An 63-year-old Chinese man was admitted with a month history of dyspnea and swelling of the face and neck in May 2017. A chest computed tomography (CT) revealed an about 2.7 cm mass in the left upper lobe and enlarged left supraclavicular, mediastinal and hilar lymph nodes, and numbers of nodules distributed on two lungs (Fig. 1A). No other metastasis was observed by abdominal ultrasound examination, whole body bone scan and magnetic resonance imaging of the brain. The patient had no smoking history and family history of malignant tumor. Pathological examination of percutaneous fine needle biopsy of supraclavicular lymph nodes showed lung adenocarcinoma (Fig. 1B). The patient was clinically diagnosed with stage IVa lung adenocarcinoma, cT4N3M1a, with ECOG PS of 0.
The biopsied specimen from this patient was tested for epidermal growth factor receptor (EGFR), Kirsten rat sarcoma viral oncogene homolog (KRAS), and v-Raf murine sarcoma viral oncogene homolog B (BRAF) using amplification-refractory mutation system (ARMS) assay with AmoyDx EGFR29 Mutations Detection Kit, AmoyDx KRAS19 Mutations Gene Detection Kit, AmoyDx BRAFV600E Mutation Gene Detection Kit, and was tested for anaplastic lymphoma kinase (ALK), The c-ros oncogene 1 (ROS1) status using reverse-transcriptase polymerase chain reaction (RT-PCR) assay with AmoyDx EML4-ALK Fusion Gene Detection Kit, AmoyDx ROS1 Fusion Gene Detection Kit (Amoy Diagnostics, Xiamen, China). The findings showed that the patient was negative for EGFR mutations, ALK/ROS1 fusions, and BRAF mutation, but was positive for KRAS mutation (Fig. 1C).

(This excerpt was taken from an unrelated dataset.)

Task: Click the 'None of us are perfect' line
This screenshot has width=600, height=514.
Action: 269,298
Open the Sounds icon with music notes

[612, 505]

The patient was firstly treated with stent implantation in superior vena cava and carboplatin and pemetrexed chemotherapy in first-line setting. After two cycles of treatment, the disease was stable, but the mass and the lymph nodes were shrink. Then the patient was administered with another two cycles of chemotherapy and palliative thoracic radiotherapy. The disease was still stable with little shrink. Because of the advent of angiogenesis inhibitor, this patient was then treated with two cycles of bevacizumab and carboplatin/pemetrexed, and the disease partially responded (Fig. 1D). After 3 months of maintenance therapy with bevacizumab and pemetrexed, the disease was confirmed partial response (PR). Due to medical insurance restrictions of bevacizumab, it was stopped. The tumors were enlarged but not progressed after 2 cycles of maintenance therapy of pemetrexed. Then we tried to treat the patient with carboplatin and pemetrexed chemotherapy for two cycles, and the tumors were shrink. But once the chemotherapy was stopped for more than two months, the tumors were enlarged, so in the next two years, the patient has accepted for 30 cycles of carboplatin and pemetrexed chemotherapy and the disease is still stable. PFS isn’t reached now, but it will be more than 40 months. Moreover, there was almost no adverse reaction (AE).